Exercise requirements: What needs reproducing is the run of lines in the data below starting at the line with "The width and" and ending at the line with "Open the Settings page", both ends included. Copy it exactly, without pictures, and add nothing.

(Stored records)
*** Begin section ***

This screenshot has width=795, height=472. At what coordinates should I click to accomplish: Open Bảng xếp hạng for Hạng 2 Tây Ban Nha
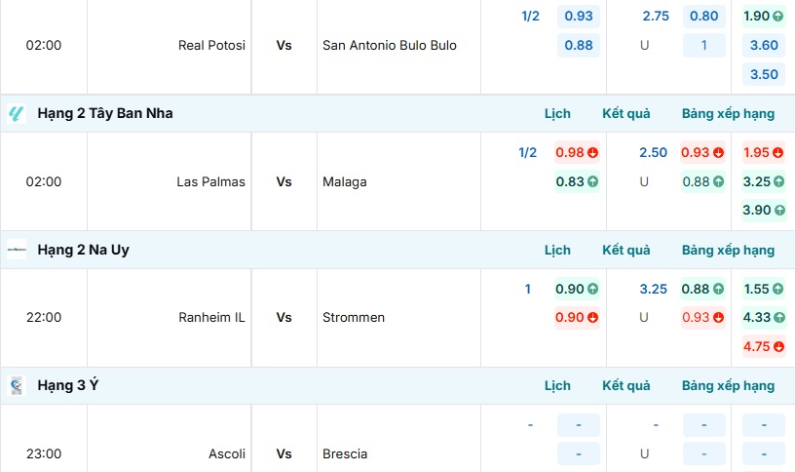click(728, 114)
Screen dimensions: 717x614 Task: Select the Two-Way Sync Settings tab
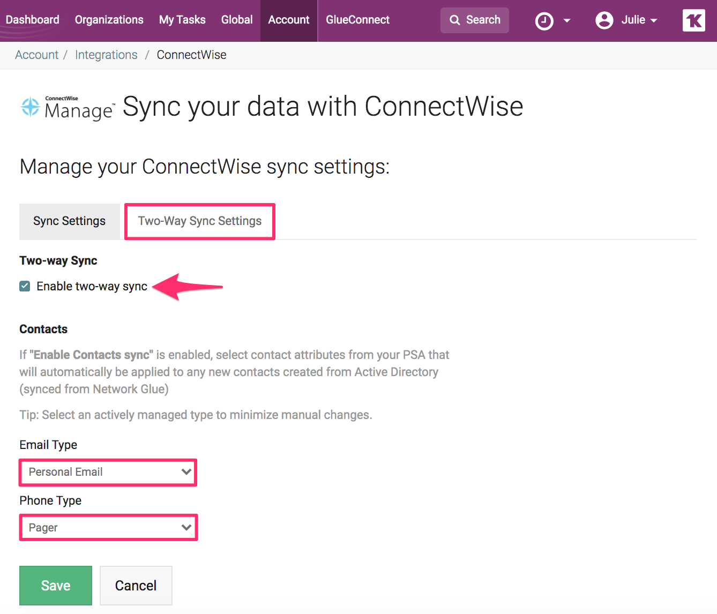tap(199, 221)
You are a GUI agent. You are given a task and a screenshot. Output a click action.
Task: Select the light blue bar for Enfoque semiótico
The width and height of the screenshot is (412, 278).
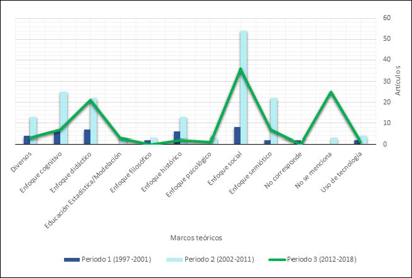tap(274, 121)
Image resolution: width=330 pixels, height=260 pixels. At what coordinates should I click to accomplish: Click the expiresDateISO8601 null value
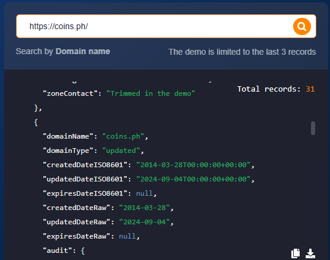point(144,193)
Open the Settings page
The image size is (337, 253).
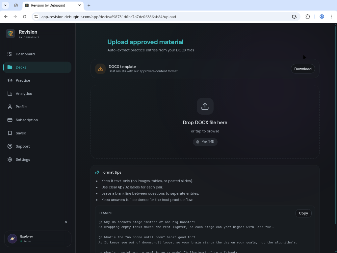(x=23, y=159)
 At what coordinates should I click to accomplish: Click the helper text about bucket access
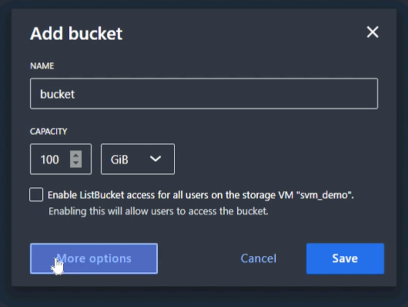point(158,212)
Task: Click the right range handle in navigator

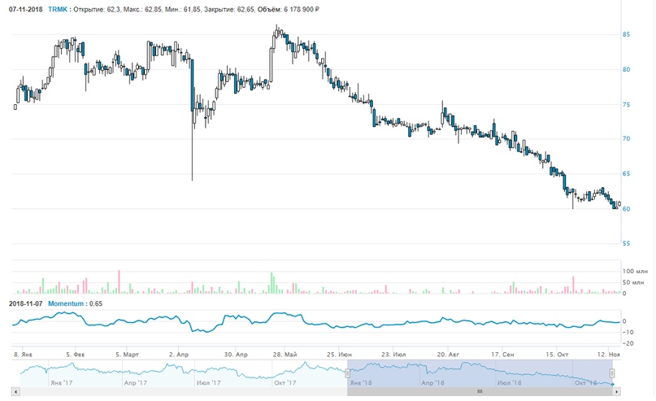Action: [x=613, y=373]
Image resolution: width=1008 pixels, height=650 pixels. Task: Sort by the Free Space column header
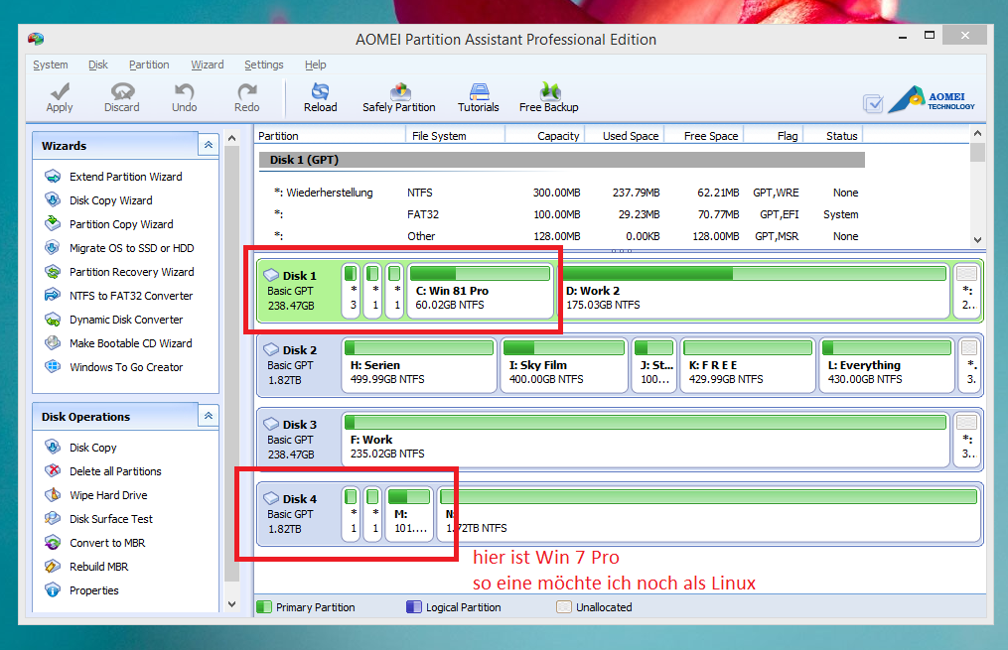(x=710, y=136)

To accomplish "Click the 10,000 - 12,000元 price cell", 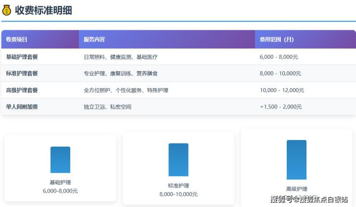I will pyautogui.click(x=282, y=90).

*** End section ***

Written reply:
The width and height of the screenshot is (412, 278).
tap(274, 121)
Image resolution: width=330 pixels, height=260 pixels. At what coordinates should I click to accomplish: Click the expiresDateISO8601 null value
point(144,193)
Open the Settings page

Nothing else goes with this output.